There are lots of questions, but not too many answers at this point. Maybe that is why the many people believe that the Fed is going to pause. I mean really. Who isn't confused at this point?
The reason that I really like the show is that it focuses on two very interesting parts of finance. The first is the economy in a macroeconomic view. Too often as personal investors focus on personal finance, they become deeply entrenched in the ideas around debt repayment, debt snowballing, 401ks, IRAs and other types of personal finance.
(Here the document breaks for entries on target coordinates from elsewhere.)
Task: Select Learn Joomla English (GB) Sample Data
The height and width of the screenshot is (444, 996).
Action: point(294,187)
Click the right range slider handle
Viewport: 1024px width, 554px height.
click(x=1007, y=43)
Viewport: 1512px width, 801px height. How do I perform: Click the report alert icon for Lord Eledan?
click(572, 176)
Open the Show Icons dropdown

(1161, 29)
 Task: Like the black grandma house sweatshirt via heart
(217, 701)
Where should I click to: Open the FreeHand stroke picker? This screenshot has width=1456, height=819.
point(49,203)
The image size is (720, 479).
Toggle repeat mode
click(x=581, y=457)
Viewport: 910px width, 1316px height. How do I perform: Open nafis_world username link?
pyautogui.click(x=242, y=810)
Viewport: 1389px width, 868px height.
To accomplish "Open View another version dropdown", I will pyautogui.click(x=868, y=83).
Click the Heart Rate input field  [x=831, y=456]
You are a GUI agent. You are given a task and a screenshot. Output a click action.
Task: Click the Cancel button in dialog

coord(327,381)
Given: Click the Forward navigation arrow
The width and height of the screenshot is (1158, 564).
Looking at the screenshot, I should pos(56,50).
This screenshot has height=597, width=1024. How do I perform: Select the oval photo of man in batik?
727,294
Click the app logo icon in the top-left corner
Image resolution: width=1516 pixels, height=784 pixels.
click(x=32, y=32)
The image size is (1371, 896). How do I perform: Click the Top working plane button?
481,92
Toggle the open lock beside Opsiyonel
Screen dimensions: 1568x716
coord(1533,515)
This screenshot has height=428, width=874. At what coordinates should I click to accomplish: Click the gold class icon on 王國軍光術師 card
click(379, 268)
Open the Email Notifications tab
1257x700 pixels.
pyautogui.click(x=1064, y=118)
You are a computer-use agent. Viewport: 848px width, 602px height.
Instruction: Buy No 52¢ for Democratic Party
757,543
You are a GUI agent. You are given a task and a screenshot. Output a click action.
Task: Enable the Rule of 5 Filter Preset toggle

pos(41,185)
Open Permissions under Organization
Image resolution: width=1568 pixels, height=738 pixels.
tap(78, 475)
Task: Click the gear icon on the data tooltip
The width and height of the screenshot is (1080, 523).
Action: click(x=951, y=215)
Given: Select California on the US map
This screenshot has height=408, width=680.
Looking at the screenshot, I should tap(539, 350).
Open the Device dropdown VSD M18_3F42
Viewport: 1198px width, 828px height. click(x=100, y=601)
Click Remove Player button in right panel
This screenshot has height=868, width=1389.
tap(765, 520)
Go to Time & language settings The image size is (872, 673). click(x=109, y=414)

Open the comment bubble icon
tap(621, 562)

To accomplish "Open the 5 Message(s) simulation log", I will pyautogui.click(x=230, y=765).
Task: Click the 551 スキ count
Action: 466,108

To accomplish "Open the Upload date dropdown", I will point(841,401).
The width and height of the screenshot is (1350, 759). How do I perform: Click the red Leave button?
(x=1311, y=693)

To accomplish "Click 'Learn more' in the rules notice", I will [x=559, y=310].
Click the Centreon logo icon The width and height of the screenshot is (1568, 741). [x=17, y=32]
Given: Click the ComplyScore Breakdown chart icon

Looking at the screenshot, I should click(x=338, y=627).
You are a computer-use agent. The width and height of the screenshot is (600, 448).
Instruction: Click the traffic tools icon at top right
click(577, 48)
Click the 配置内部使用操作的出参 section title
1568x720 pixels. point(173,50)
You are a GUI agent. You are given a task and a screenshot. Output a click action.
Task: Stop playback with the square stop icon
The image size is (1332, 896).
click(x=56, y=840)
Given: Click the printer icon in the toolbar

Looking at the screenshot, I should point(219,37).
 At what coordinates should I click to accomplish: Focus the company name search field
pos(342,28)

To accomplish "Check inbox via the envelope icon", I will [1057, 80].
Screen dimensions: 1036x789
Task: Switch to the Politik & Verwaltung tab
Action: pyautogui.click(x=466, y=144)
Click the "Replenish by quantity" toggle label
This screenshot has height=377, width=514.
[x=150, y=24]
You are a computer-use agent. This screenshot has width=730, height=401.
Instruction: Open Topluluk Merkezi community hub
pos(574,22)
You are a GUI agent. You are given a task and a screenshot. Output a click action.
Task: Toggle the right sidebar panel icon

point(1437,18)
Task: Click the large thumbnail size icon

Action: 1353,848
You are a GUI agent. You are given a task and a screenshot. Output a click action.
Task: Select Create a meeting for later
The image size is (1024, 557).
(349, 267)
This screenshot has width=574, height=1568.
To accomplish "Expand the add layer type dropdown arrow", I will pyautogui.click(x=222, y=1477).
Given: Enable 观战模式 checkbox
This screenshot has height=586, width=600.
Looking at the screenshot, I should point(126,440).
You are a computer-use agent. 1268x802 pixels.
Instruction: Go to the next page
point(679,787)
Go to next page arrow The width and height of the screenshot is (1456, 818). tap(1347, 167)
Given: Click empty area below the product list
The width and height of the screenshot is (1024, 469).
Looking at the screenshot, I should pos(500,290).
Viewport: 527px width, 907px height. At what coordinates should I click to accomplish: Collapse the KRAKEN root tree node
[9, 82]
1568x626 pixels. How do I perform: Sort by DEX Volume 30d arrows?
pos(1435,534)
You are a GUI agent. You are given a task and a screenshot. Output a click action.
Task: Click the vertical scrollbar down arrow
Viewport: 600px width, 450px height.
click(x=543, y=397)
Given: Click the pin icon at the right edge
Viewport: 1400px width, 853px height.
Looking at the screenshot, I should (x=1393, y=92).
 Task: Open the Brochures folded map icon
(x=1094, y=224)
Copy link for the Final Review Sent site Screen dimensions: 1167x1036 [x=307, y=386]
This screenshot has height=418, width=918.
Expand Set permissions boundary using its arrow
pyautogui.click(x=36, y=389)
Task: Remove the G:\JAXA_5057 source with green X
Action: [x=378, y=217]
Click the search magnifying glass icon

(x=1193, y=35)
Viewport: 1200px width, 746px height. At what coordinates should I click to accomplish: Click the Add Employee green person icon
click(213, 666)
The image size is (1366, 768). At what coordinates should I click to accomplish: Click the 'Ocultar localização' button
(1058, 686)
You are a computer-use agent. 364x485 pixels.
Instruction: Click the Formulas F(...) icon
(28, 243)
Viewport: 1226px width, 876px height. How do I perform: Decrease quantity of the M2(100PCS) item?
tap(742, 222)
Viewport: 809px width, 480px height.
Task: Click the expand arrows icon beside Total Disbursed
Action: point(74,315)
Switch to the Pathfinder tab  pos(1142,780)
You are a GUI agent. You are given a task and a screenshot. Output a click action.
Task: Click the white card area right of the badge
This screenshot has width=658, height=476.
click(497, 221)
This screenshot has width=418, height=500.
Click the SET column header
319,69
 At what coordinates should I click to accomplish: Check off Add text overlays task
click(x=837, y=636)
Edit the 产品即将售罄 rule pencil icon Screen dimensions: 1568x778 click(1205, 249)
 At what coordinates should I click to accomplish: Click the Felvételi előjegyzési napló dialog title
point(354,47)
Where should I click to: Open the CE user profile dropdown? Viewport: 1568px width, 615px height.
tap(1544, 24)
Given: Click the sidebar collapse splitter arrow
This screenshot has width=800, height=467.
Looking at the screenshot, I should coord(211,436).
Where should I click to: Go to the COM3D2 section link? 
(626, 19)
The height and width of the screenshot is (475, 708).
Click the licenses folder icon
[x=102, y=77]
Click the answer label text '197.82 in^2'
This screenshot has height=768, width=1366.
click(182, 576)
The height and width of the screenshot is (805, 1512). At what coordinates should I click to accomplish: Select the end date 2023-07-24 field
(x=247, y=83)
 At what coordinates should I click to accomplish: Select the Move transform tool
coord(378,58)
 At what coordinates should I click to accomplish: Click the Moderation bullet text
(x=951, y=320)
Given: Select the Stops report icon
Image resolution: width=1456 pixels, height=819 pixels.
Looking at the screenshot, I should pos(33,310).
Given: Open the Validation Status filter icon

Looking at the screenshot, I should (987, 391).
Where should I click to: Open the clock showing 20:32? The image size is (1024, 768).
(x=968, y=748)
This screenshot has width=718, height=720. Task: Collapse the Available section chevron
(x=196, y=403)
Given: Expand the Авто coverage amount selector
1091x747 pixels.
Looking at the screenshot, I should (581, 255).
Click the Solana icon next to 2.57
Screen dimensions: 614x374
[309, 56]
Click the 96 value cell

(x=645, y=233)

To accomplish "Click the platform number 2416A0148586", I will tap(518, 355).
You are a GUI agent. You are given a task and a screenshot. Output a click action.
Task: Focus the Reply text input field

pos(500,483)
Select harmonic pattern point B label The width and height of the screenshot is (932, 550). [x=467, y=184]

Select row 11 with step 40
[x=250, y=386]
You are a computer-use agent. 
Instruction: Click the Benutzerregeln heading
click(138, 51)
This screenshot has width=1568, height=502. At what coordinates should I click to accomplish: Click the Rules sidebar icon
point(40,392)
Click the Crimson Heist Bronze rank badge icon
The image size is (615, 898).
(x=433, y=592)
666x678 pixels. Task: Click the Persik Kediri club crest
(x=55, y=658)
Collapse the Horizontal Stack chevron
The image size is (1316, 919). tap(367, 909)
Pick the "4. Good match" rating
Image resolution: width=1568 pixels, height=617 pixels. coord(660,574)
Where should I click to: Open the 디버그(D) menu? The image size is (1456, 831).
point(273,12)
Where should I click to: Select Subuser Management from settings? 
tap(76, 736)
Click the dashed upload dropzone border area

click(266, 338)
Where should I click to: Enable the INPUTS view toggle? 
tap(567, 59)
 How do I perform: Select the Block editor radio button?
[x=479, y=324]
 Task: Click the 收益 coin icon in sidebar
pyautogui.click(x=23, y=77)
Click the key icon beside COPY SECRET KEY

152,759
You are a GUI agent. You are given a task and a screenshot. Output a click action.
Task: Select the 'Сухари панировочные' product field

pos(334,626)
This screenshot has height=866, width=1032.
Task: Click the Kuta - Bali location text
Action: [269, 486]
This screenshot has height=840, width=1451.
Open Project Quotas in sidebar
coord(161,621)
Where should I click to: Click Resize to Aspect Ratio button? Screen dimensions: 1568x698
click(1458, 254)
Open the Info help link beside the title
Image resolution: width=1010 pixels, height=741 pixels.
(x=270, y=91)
While all of these items are critical to personal finance, there becomes a point where the average person begins to have money to invest. And in order to know where to invest, it is critical (in my opinion), to understand the global economy, particularly at a macroeconomic view. Of course, it is fairly well known that the past is no guarantee for the future, but I am still bullish on personal, ongoing education and awareness when it comes to personal finance.
Frontier Markets
There were two interesting things I learned on the show this morning. The first is that there is a series of markets called Frontier Markets. These are markets in very new stock markets like Khazakstan, Vietnam etc. These markets are often only a small part of existing emerging market mutual funds, although products that feature these types of investments are likely to be introduced soon.
Inflation
Also, while inflation is a major concern for the US Economy, I find the interesting fact to be the change in the relative value of the dollar. Compared to other currencies, the dollar has lost approximately 10% of its value year over year. What does this mean for real value? Of course, no one will say that we've seen 10% increase in the price for anything except gasoline. And the Fed's measure of inflation continues to say that we're in a period of low inflation.
When this comparison was raised on the show, one guest put it rather simply. And I'll paraphrase here. The real driver and indicator of inflation is wages. And currently, wages have have only been increasing by about 3% each year. Therefore, there is not that much more money chasing that many goods.
Oil Prices
This type of inflation, demand pull inflation is the one that some people are worried about.
And this, many people believe, is the real result of higher costs in oil over the long run. And therefore, the inflationary forces will happen whether we have the money for it or not. That is simply supply push inflation where the costs of goods (raw inputs) are more expensive.
If that is your real concern, you might be tempted to look at the Fed. But certain people (see these links), are claiming the Fed has no control over oil. At least, this is the implication:
The econbrowser take
The NY Times Take
A wealthtrack guest submitted this contrary point of view: If the dollar is weak, then it is natural for people to flee into other assets that hold their value better when there is speculation that the value of the dollar could continue to plummet. Therefore the real question is whether or not the dollar will continue to fall, or if its value will return. And the other interesting consideration is how much of the value of Gold and Oil and other commodities has been part of a speculative bubble and how much of it is real, perceived, lasting value over the long term.
There are lots of questions, but not too many answers at this point. Maybe that is why the many people believe that the Fed is going to pause. I mean really. Who isn't confused at this point?